The New Regulatory Regime for Hedge Funds: Has the Sec Gone Down the Wrong Path?

By Preiserowicz, Jacob | Fordham Journal of Corporate & Financial Law, September 1, 2006 | Go to article overview

The New Regulatory Regime for Hedge Funds: Has the Sec Gone Down the Wrong Path?


Preiserowicz, Jacob, Fordham Journal of Corporate & Financial Law


Hedge funds, by and large unregulated up to this point, became subject to securities and Exchange Commission ("SEC") regulation as of February 2006. This same body regulates foreign funds with U.S. investors. Theoretically, the new amendments to the Investment Advisers Act of 1940 (the "Advisers Act") eliminate a registration loophole. This requires most fund managers to register with the sec, thereby placing them under its watchful eye. Regulation of the industry was not an unexpected and isolated decision; rather it can be viewed as the culmination of a period of industry turmoil and corporate fraud. Some examples of the more notable collapses and frauds during this period were the collapse of the hedge fund Long-Term Capital Management (LTCM),1 analyst conflicts of interest, market timing, Enron, Worldcom, Tyco, Adelphia, and Healthsouth. Ultimately, these incidents resulted in the enactment of Sarbanes Oxley ("SOX").2 The period of debate that led to the implementation of the additional regulation was filled with sharp criticism of the SEC's proposals from the hedge fund industry and from within the SEC.3 In fact, the amendments were only narrowly approved by a 3-2 vote of the SEC commissioners.4

Is regulation a good idea? This paper's analysis generates two alternatives. At its best, the SEC will be able to adequately protect the general investing public from an industry that is allegedly rapidly entering an era of "retailization" and that can greatly influence market movements due to the sheer scope and size of the industry. At its worst, regulation is a purely political move that plays off the public's fear of another "Enron" and threatens to obstruct a useful investment tool of the wealthy, as well as damage a useful market efficiency tool. While I am in favor of some form of regulation, primarily due to the influence that hedge funds have on the market, I do believe that political factors have contributed to a less than optimal regulatory structure. I believe that regulation should proceed as planned for the lower tier of hedge fund clients, while the upper tier should be able to participate in an industry free of regulation.
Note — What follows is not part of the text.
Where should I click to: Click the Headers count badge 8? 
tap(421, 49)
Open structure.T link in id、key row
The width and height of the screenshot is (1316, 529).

Part I is an overview of the hedge fund industry. This will address the current legal structure: how funds are structured so as to evade regulation. Part II addresses the sec's concerns and the subsequent regulations that were put in place to combat these concerns. Part III analyzes the justifications for sec regulation of hedge funds and whether these justifications are warranted. Part IV addresses the deficiencies in the new regulatory regime by proposing a modified regulatory structure.

I. OVERVIEW OF HEDGE FUNDS

A. Hedge Fund Basics

While almost universally referred to as hedge funds, a more fitting description of these investment vehicles would be "private investment partnerships."5 These partnerships are "relatively unregulated pooled investment vehicles in the form of limited partnerships or limited liability companies that have the flexibility to invest in a broad range of securities and commodities using a broad range of trading techniques."6 The funds generally cater to institutional investors, endowment funds and wealthy individuals. In fact, they are generally restricted to this group by law.7 Fund managers will often invest a significant portion of their own wealth into the fund to ensure alignment of interests with the fund investors.8

"Hedge fund" does not have a universally accepted definition and is not statutorily defined by the federal securities laws.9 The term "hedge" refers to the strategy of one of the first hedge funds established by Alfred Winslow Jones in 1949.'° A hedging strategy consists of purchasing a security and taking an offsetting position in a related security." A simple example of a common hedge involves taking a long position in a security and "hedging" the risk by simultaneously selling a futures contract.12 Today, the hedge fund industry is unified by a simple investment goal: they place an emphasis on absolute returns as opposed to relative returns. …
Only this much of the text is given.